Aeons ago, I read this excellent little book called “The Richest Man in Babylon.” It’s the foundational book on personal finance loaded with wisdom and insights that are deceptively simple but hard to follow.
The first chapter of the book is entitled “pay yourself first.” If you’re reading this post, you know what that means, don’t you? To save a certain percentage of your earnings before you budget for your monthly expenses. So, instead of saving what’s leftover, you’re spending what’s leftover.
It’s a powerful concept. And I would love to say that it’s been one of the reasons why I’m wealthy — but that’ll be BS! That said, I’m doing okay for myself, and that’s good enough for me.
One of the other applications of “paying myself first” was with the time I had. For us humans, time is as valuable as money, if not more, although time once spent cannot be recovered, ever. And since we all have 24 hours in a day, we need to be conscious about how we spend our time.
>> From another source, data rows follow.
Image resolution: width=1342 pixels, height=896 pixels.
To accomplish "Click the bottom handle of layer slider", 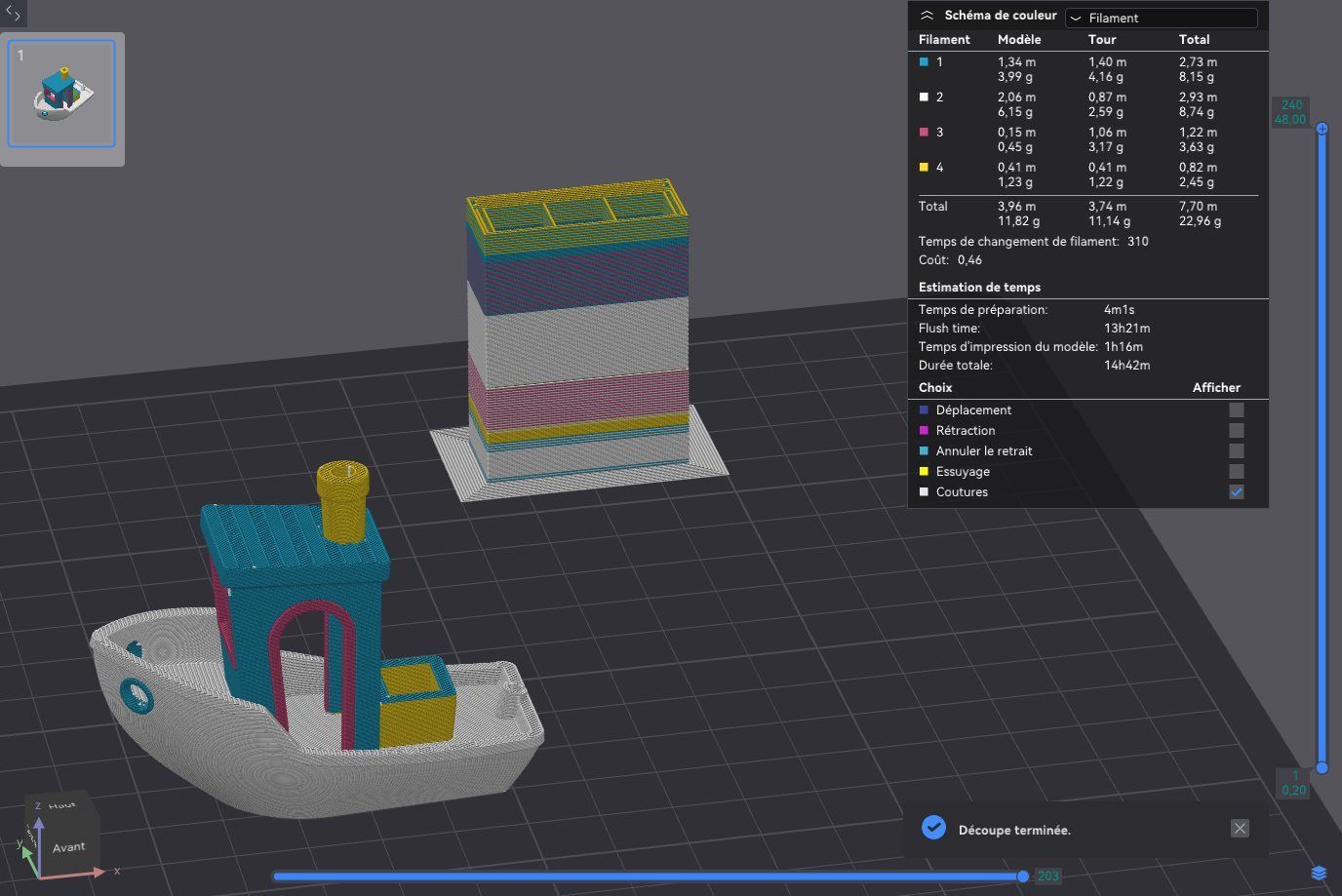I will point(1322,768).
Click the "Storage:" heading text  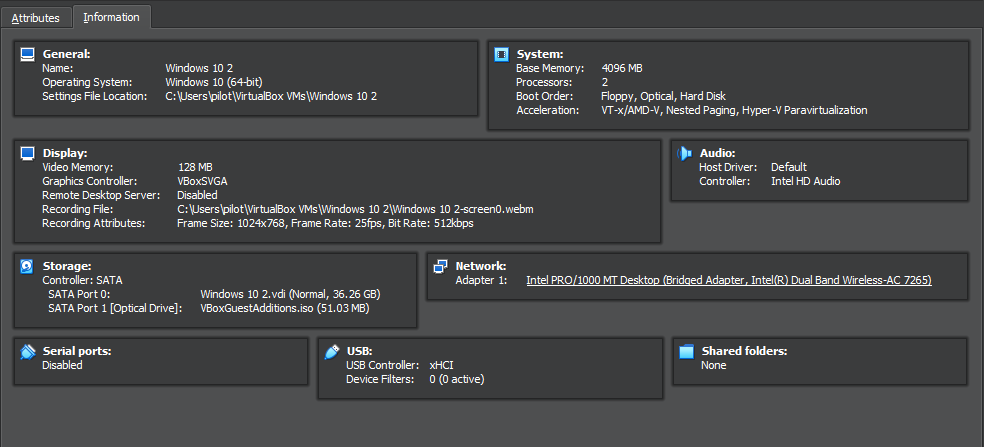(x=67, y=266)
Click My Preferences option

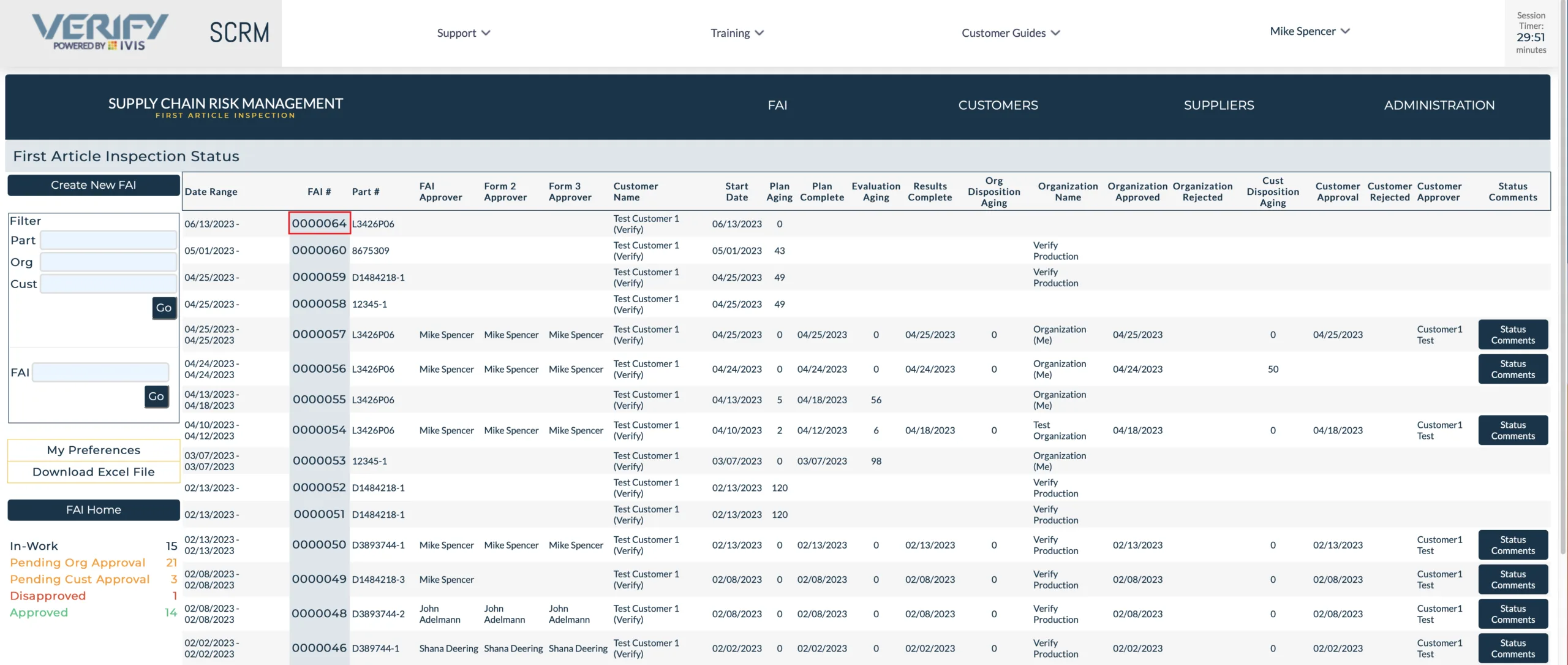click(x=93, y=450)
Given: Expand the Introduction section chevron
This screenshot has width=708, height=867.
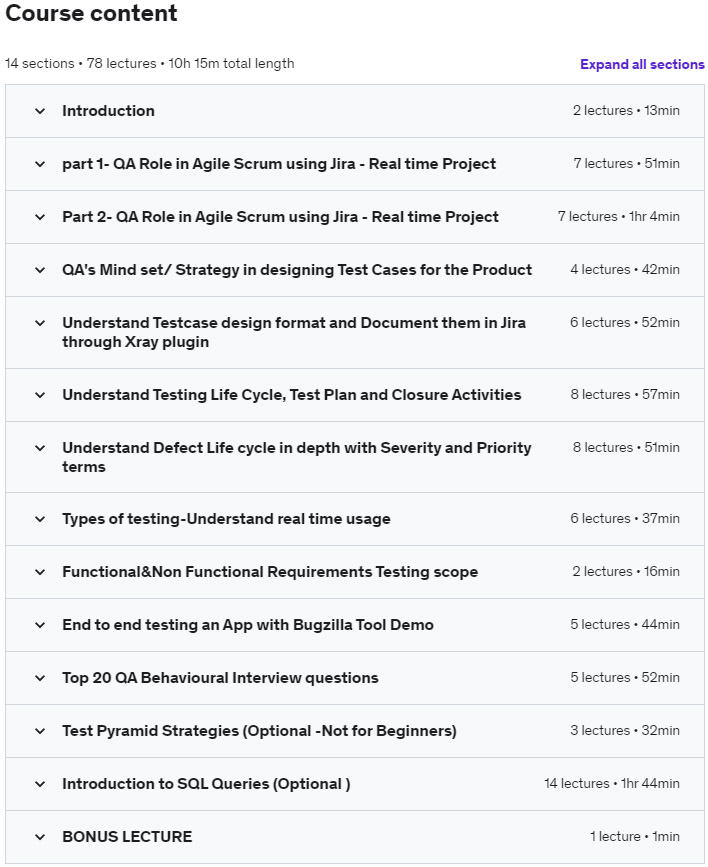Looking at the screenshot, I should 40,111.
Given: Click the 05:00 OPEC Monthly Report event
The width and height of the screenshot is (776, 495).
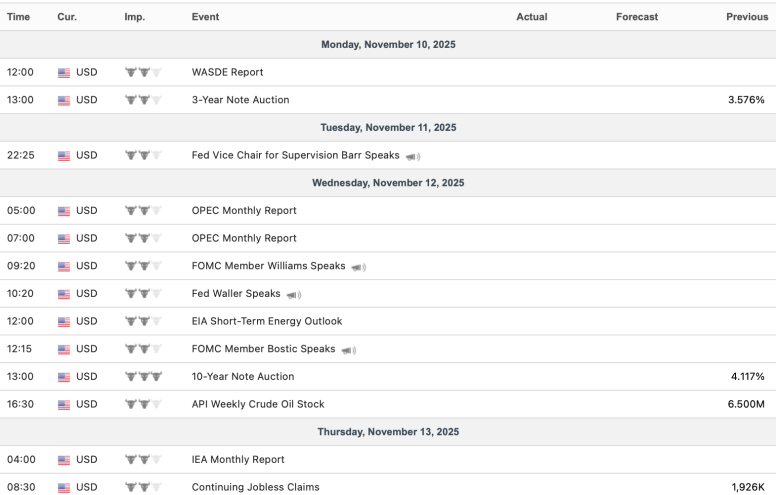Looking at the screenshot, I should point(243,211).
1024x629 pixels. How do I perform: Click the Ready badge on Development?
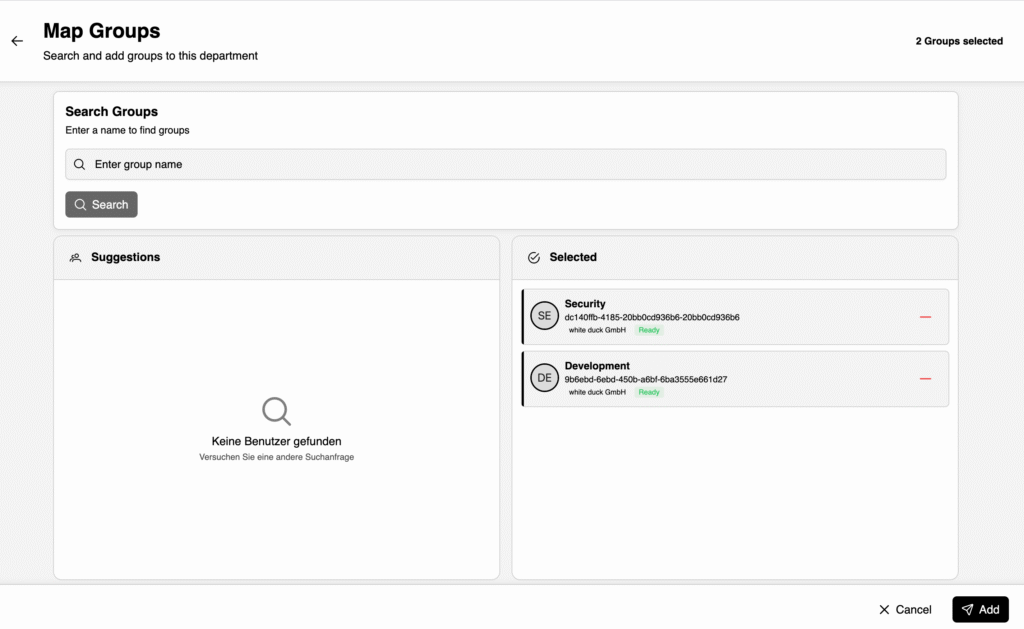point(649,392)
That’s the reason why productivity hacks and tools are all the rage these days. People want to get more done in less time. But it’s not the fanciest of tools or hacks that get the job done. It’s the mindset and how you manage your time and energy.
For years now, I’ve been paying myself first when it comes to time. And I don’t mean morning routines, although that’s part of the process. I meant scheduling your important and high-impact activities during the first few hours of the day.
The key is to identify and understand what those activities are. If you’re an entrepreneur, that could be business development or purposeful networking with peers and prospects. If you’re a writer, that could be practising your craft. If you’re an executive, that could be meditating, journaling, planning for the day, exercising and reading.
For me, it’s been writing, reading, and exercising. It hasn’t changed in the past 20 years, and I don’t think it’s going to in the next 20 either. And yes, there have been days when I haven’t been able to pay myself first, and those days have sucked big time! But that’s something we all have to deal with.
The critical bit is to realise that unless we make a conscious decision of paying ourselves first with time, we won’t be able to find time for those necessary but not urgent activities. We will forever be reacting to situations, circumstances, other people’s agendas, and life in general.
And then we die.
I think we all deserve to make the most of the limited time we have on earth. We can do it by consciously spending not only spending our money but our time as well.